The overriding problem simply stated is that there is too much debt in the world. According to the Bank of International Settlements, the value of derivatives has grown in the past decade from $100 billion to almost $6 trillium, or ten times the world’s GDP.

Derivatives were supposed to provide a hedge, but instead risk was concentrated. It has been stated that we are confronted by what are said to be too many too-big-to-fail institutions. It has become apparent that debt on debt does not work as it mortgages future generational opportunities to grow.

All but forgotten is that governments have eliminated the principles  of moral hazard by rewarding the so-called risk takers. Misleading information has permitted some to take unusual risks in a desperate attempt to earn a profit. That rewarded the risk takers in bailouts. They recapitalized their underfunded banking system with taxpayers’ money. It should be noted that in U.S. five banks – JP Morgan, Goldman Sachs, Morgan Stanley, Citigroup and the Bank of America – hold assets worth more than half of the country’s economy – a very precarious situation, obviously.

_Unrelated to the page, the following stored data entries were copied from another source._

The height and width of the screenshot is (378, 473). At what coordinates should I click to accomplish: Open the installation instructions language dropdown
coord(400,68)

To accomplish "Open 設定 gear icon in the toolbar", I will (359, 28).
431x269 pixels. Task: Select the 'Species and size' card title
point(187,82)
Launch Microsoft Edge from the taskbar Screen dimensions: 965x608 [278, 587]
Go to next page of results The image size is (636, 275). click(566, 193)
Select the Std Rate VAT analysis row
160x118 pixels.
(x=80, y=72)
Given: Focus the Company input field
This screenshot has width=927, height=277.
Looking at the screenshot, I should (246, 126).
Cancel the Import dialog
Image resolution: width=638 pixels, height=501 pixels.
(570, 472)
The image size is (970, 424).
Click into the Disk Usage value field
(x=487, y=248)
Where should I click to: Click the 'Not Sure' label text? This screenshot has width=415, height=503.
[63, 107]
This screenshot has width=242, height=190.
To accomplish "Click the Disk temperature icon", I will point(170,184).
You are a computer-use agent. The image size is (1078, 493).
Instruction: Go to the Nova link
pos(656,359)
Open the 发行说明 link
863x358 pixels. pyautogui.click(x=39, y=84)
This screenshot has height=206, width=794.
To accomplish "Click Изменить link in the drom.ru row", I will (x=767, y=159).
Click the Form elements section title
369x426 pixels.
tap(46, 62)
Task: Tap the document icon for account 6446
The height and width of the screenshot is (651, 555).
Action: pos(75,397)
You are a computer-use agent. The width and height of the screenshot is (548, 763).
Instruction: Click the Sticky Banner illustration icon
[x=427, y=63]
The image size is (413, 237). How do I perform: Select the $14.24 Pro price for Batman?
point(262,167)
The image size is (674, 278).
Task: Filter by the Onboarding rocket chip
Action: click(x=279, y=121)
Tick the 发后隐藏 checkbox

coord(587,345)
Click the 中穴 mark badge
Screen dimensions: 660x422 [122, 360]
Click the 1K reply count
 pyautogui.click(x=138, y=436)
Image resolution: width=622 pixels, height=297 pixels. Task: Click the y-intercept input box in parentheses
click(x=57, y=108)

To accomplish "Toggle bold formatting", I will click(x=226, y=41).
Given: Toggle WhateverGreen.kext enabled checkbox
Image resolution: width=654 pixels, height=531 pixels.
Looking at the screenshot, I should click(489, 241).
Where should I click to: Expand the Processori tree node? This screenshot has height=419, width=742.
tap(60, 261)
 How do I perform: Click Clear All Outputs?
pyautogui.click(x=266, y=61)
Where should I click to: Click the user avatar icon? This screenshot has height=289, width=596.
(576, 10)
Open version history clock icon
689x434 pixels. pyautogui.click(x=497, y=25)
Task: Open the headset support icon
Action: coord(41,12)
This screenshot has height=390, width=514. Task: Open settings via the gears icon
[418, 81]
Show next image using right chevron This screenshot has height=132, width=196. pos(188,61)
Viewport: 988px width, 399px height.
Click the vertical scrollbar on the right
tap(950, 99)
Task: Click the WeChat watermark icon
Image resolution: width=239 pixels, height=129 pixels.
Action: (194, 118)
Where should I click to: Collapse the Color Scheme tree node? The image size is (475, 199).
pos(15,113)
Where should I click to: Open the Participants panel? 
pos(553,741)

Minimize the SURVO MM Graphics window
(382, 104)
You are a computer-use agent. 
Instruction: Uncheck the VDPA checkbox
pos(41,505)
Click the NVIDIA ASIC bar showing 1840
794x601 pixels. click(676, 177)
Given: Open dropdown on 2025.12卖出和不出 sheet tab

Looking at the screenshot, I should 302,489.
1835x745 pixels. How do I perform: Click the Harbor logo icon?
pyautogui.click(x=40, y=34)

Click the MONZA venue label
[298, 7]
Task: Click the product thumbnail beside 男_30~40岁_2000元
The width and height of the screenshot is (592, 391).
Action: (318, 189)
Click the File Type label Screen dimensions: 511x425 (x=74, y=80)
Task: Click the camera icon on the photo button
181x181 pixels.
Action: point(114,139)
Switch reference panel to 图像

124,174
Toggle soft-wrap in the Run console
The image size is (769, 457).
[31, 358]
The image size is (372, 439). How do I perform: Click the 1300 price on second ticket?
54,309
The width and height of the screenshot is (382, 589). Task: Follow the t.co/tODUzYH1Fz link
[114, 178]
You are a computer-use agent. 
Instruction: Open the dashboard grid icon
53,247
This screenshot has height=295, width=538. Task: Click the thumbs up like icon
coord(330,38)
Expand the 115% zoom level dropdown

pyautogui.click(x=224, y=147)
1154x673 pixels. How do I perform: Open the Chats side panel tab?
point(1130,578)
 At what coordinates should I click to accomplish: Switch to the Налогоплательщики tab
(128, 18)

Still, the central banks of the world keep printing more and more money, but the resulting interest rate cuts and bailouts have not accomplished the goal of reviving the economy, but just added to debts.

In the U.S. the Obama administration has increased the national debt by $6 trillion, more than all the previous administrations combined. The debts of the 50 states plus the government-guaranteed lending institutions now equal 100% of GDP – always considered a zone of extreme danger.

As to be expected, there is a loss of faith in financial markets and in governments in general. Piling on more debt entails a weakening of currencies.

The recent upturn in housing and auto sales is encouraging but does not mean that a real economic recovery is underway. At some point the paper currency no longer will be accepted. Why should lenders accept it when it represents nothing?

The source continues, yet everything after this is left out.